# Homework Help: Intro to Analysis (Boundedness of Cauchy)

1. Mar 5, 2012

### bloynoys

1. The problem statement, all variables and given/known data

Prove the Boundedness Theorem for Cauchy Sequences by a contrapositive argument.

2. Relevant equations

3. The attempt at a solution

If {an} is not bounded then {an} is not a cauchy sequence.

We will prove that {an} is not a cauchy sequence by showing that there exists an ε>0 so that for every pos. int. N there exists an n,m>N so that abs(an-am)≥ε.

Set ε=1
Consider positive N arbitrary.
Since by hypothesis {an} is not bounded to mean for every B there exists an n so that abs(an)>B. Choose such an n.

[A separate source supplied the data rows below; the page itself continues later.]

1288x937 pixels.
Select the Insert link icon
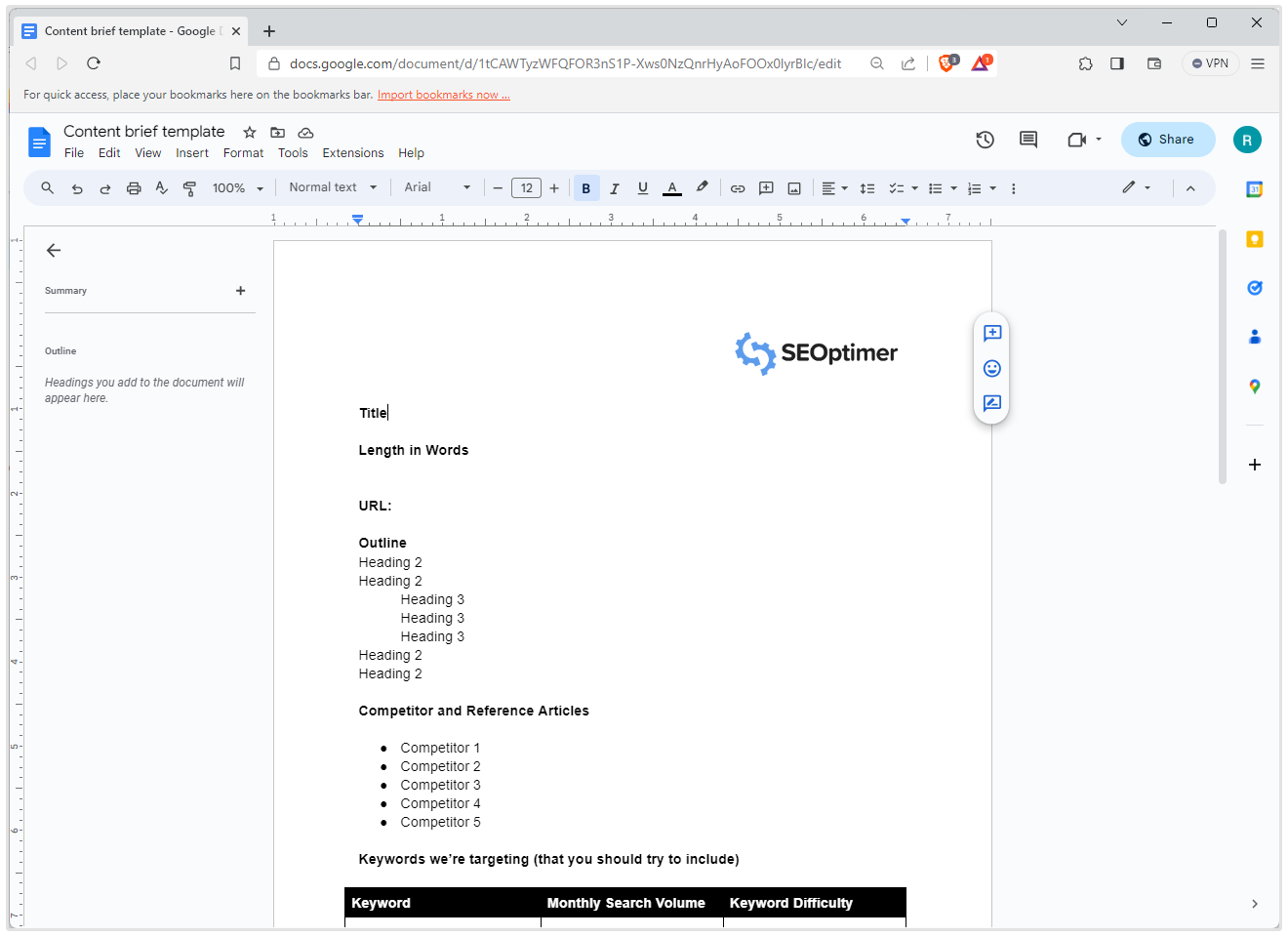tap(738, 187)
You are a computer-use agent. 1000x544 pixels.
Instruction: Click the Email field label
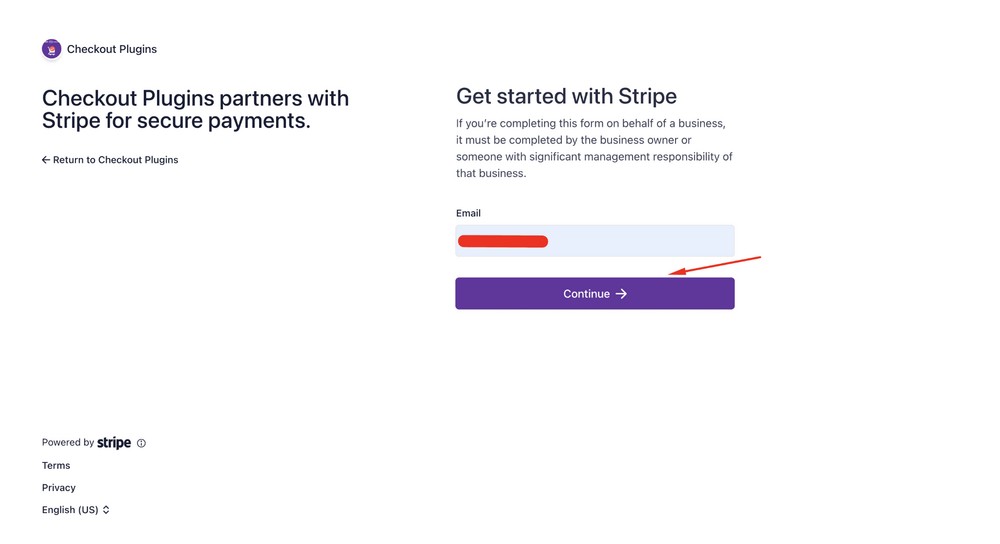tap(468, 213)
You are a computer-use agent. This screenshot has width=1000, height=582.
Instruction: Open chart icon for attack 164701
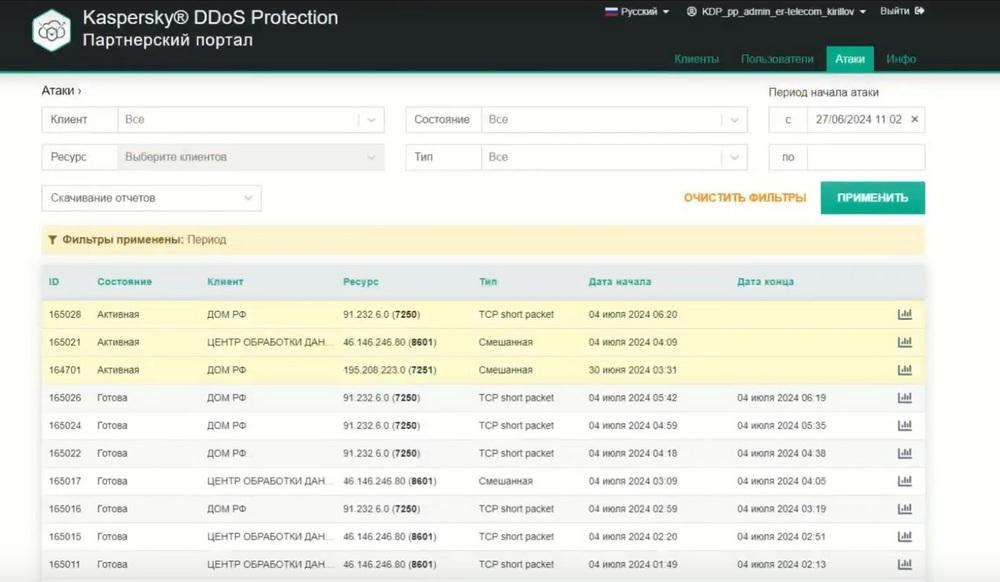pos(904,370)
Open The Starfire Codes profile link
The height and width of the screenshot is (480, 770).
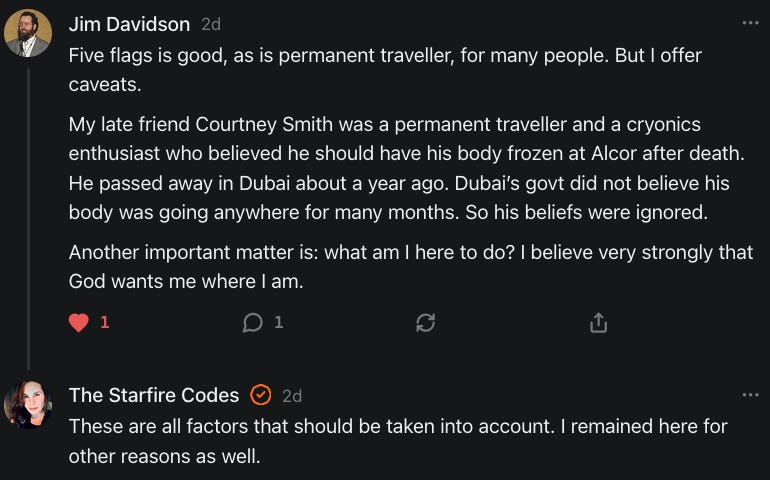[154, 395]
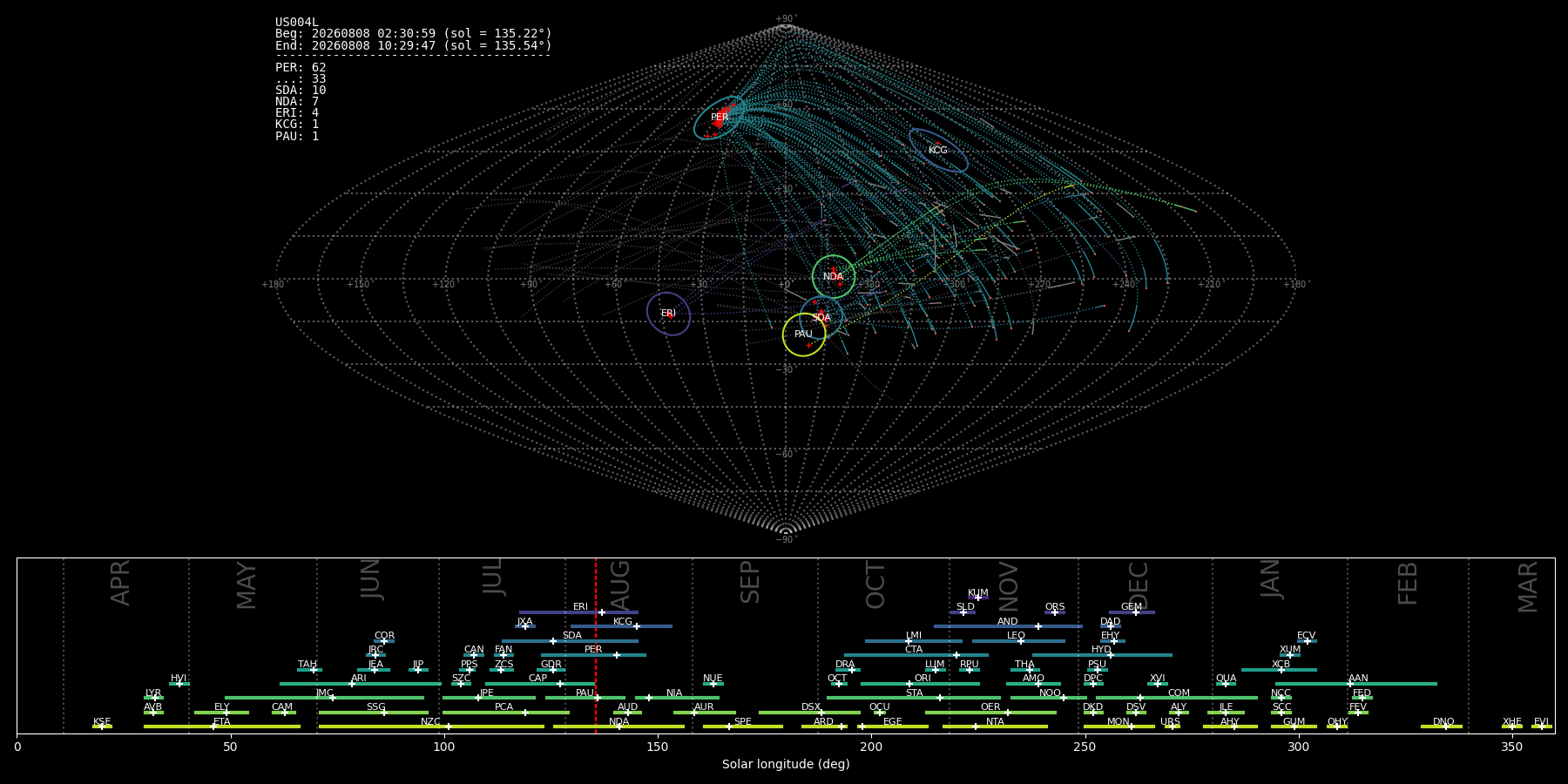The image size is (1568, 784).
Task: Click the +90 north pole label
Action: click(x=786, y=19)
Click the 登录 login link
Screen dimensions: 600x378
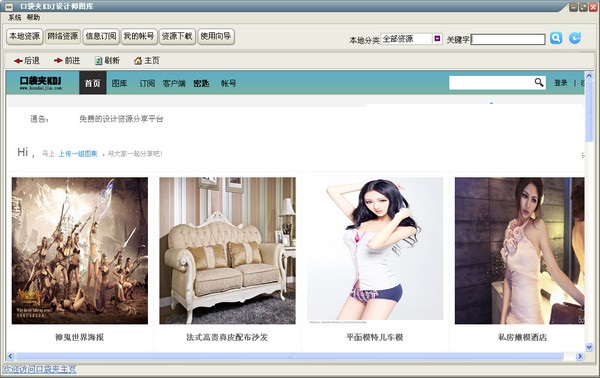(x=561, y=83)
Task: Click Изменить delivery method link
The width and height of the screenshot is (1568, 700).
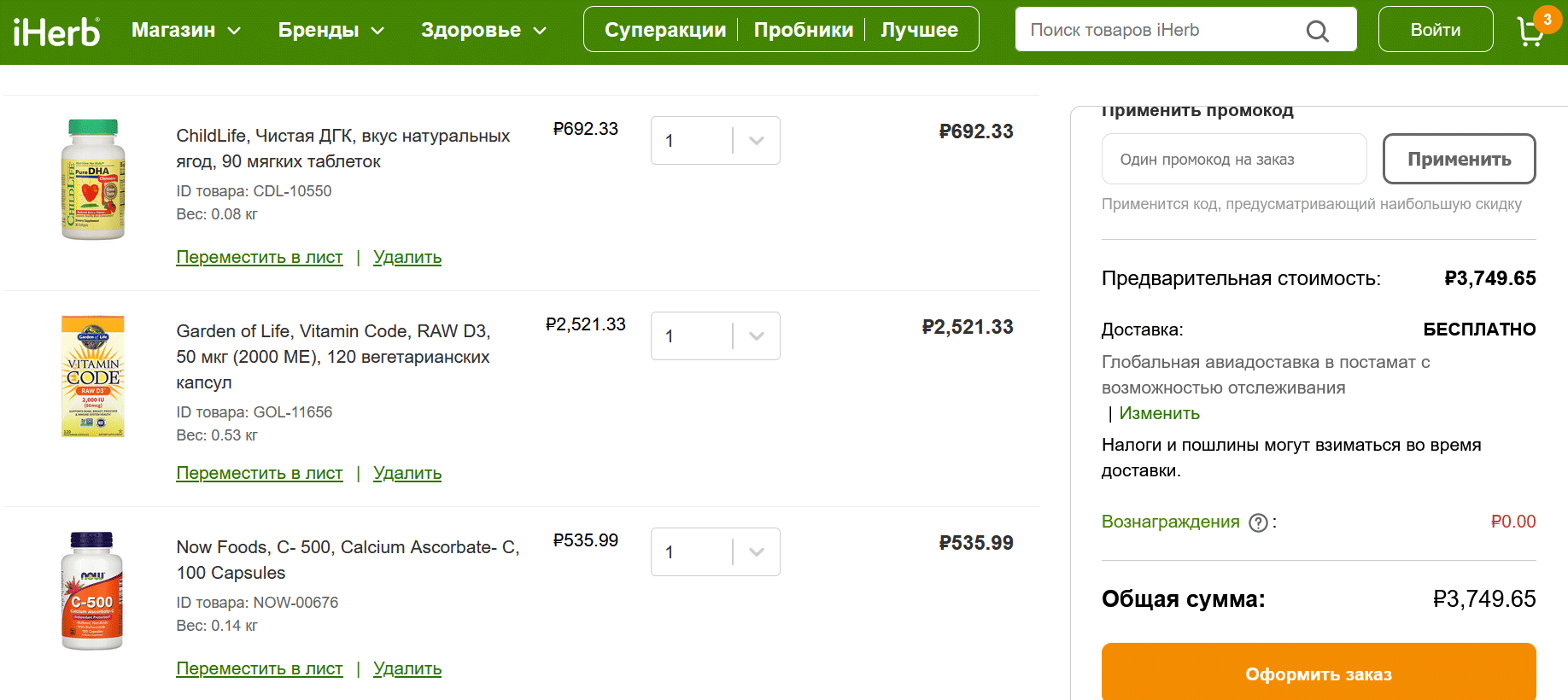Action: coord(1159,413)
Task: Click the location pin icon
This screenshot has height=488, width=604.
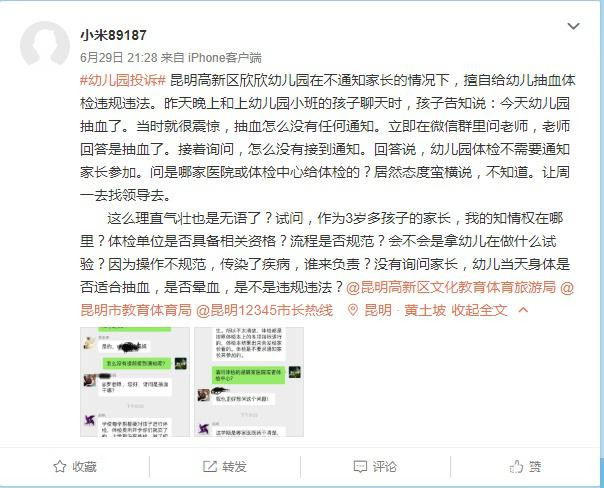Action: pos(352,310)
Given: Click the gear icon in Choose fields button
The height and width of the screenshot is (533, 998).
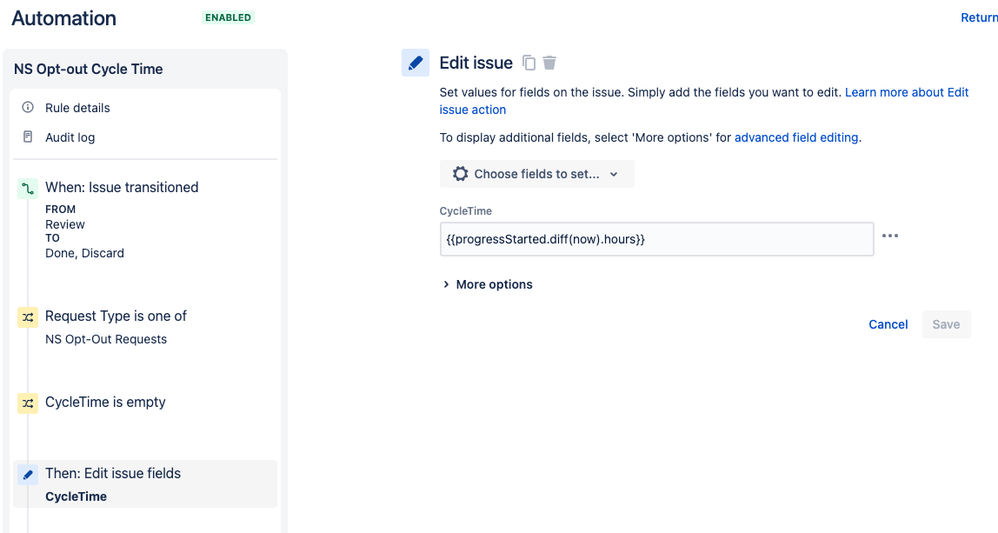Looking at the screenshot, I should coord(460,174).
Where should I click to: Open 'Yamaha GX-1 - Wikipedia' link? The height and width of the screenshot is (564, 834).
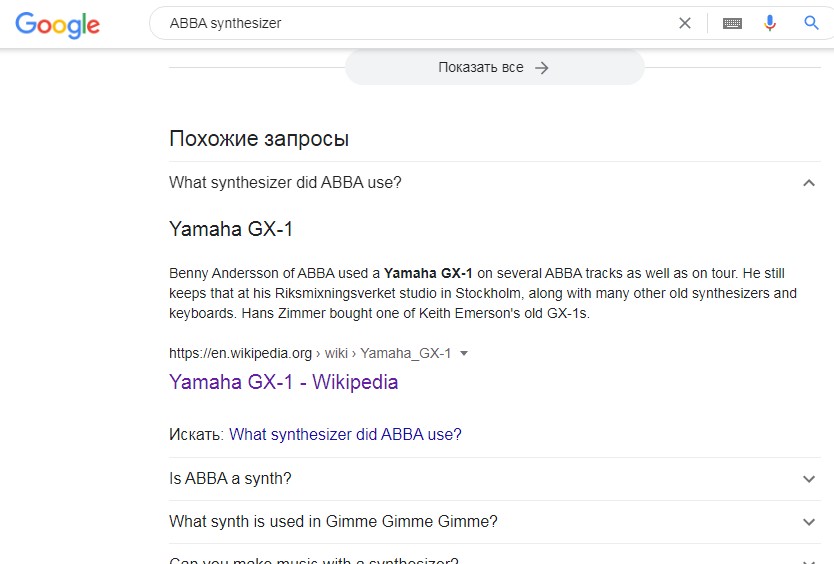[284, 382]
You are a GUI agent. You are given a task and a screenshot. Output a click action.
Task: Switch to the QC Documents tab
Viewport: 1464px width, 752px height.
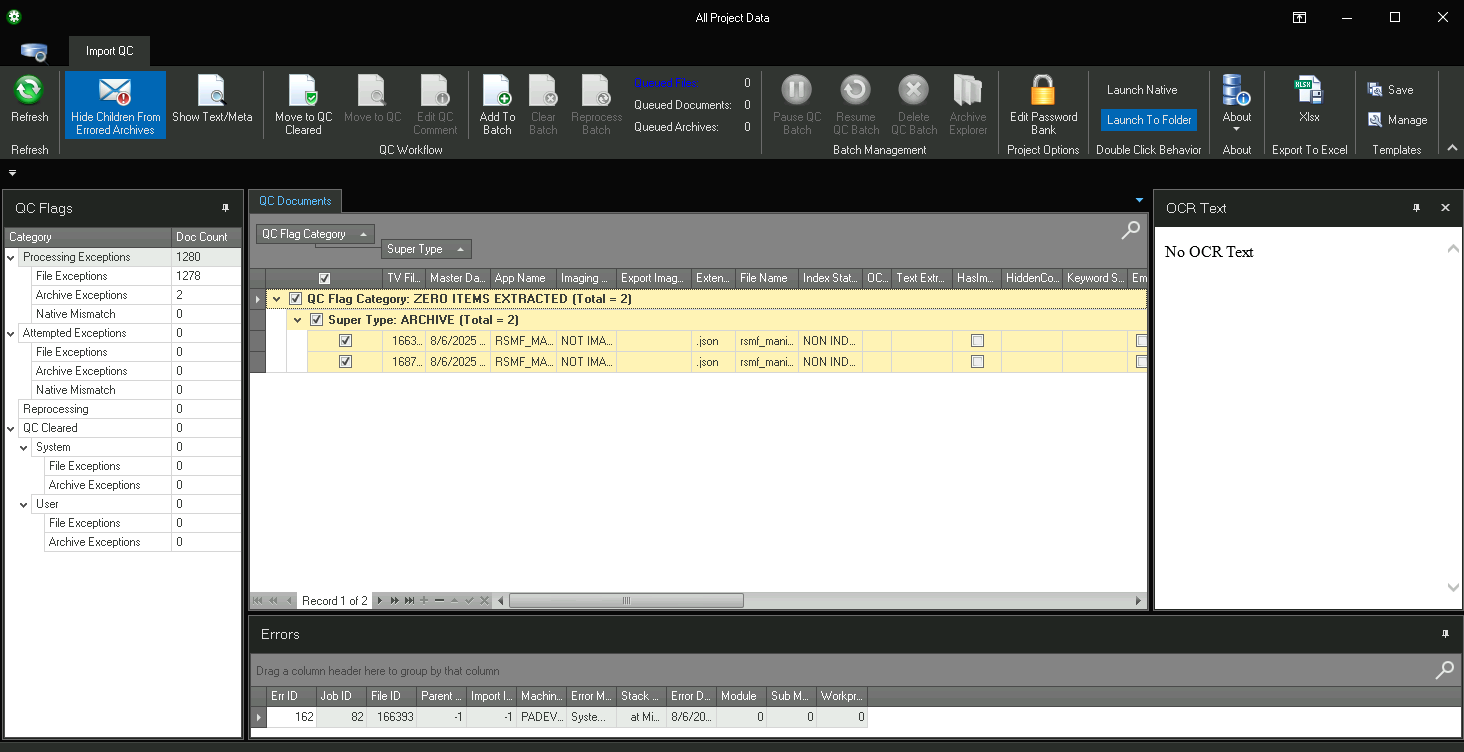pyautogui.click(x=295, y=201)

This is where I am stuck, how do I find/choose an m? Also how do I get the inequalities to work out at the end?

2. Mar 6, 2012

### 80past2

The same way you found n. You know that {a_n} is unbounded, so for any B, there exists something greater than it, right? well, what about a_n? Shouldn't there be something greater than a_n?

Also, look at some consequences of the triangle inequality.

3. Mar 6, 2012

### bloynoys

Alright I am following what you are saying but get stuck at:

abs(an-am) ≥ abs(an) - abs(am)

Then I do not know how to make it bigger than one.

4. Mar 6, 2012

### 80past2

So take a peek at the reverse triangle inequality. There's another one, like you have, but a little different.

But if we know that we can some large a_n, well, since {a_n} is unbounded, there exists some |a_m| > |a_n|, right? Then certainly there's some |a_m| > |a_n| + 1?